The little groups re-converged once we were free to move again. Part of me waited for someone to sweep Terzo away from us, but nobody came, and he didn't move off to find anybody else, either. Rather he led us to a coffee machine that I hadn't noticed on arrival, distracted as I'd been by his enthusiastic waving. It wasn't the sort of machine that distributes hot water into plastic cups. There were real cups, and pods, labelled with words I only vaguely recognised from the city's cafes. Prickly heat rose from my neck.

'Well,' Terzo said, choosing a pod and sliding it into the machine. I assumed, from his deft actions, that he probably had these in the kitchens at the ministry. 'Here we go, I suppose. Do you fancy exploring the campus?
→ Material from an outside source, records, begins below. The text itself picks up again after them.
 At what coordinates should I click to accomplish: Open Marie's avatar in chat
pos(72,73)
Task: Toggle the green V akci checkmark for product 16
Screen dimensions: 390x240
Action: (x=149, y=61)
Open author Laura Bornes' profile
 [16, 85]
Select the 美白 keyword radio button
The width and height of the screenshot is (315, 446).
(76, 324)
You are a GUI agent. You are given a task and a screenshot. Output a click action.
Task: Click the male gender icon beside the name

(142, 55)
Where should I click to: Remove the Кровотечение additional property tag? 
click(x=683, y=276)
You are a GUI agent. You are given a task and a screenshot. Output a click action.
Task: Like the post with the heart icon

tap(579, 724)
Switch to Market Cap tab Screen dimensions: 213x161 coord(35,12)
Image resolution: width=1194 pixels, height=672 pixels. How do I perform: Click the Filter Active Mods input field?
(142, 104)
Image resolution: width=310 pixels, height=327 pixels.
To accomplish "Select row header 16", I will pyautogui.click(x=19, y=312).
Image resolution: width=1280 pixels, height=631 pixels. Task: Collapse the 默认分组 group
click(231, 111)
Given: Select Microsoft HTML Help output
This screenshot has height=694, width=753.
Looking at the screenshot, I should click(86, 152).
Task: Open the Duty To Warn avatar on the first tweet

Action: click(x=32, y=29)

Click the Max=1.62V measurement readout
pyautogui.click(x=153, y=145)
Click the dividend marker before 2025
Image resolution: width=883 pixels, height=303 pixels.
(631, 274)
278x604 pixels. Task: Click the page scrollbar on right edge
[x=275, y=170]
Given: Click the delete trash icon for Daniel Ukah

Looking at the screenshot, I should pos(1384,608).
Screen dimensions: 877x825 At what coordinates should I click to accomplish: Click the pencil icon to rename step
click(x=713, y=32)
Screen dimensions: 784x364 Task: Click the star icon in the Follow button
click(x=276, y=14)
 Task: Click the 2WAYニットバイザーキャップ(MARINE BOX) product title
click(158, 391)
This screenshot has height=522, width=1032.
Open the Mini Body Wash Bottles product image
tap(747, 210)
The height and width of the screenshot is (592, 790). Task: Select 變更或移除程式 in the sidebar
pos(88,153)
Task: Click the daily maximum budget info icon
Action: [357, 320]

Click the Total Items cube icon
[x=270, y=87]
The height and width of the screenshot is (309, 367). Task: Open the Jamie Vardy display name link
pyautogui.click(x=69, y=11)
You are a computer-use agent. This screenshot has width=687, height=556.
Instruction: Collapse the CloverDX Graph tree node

After we've had a drink, of course.'

'Actually, I'm supposed to be meeting a friend for lunch,' Izzy said. 'She's at Bocconi.'

'Bocconi, huh? A business tycoon. I like it.' Terzo winked at me. 'Just you and I then, Copia, it seems. What are you drinking?'

I swallowed. 'Well – what do you have there? That smells amazing.'

I wasn't lying, at least. Terzo pulled the finished drink out from underneath the machine, and through the glass I could see it swirling, milk and syrup finding their place within one another. 'Vanilla macchiato. OK, then.' He clicked a pod and a cup into place for me, too, and as the machine started to grind and whir, Izzy said her goodbyes. Leaving me alone with one of the most influential clergymen in the world.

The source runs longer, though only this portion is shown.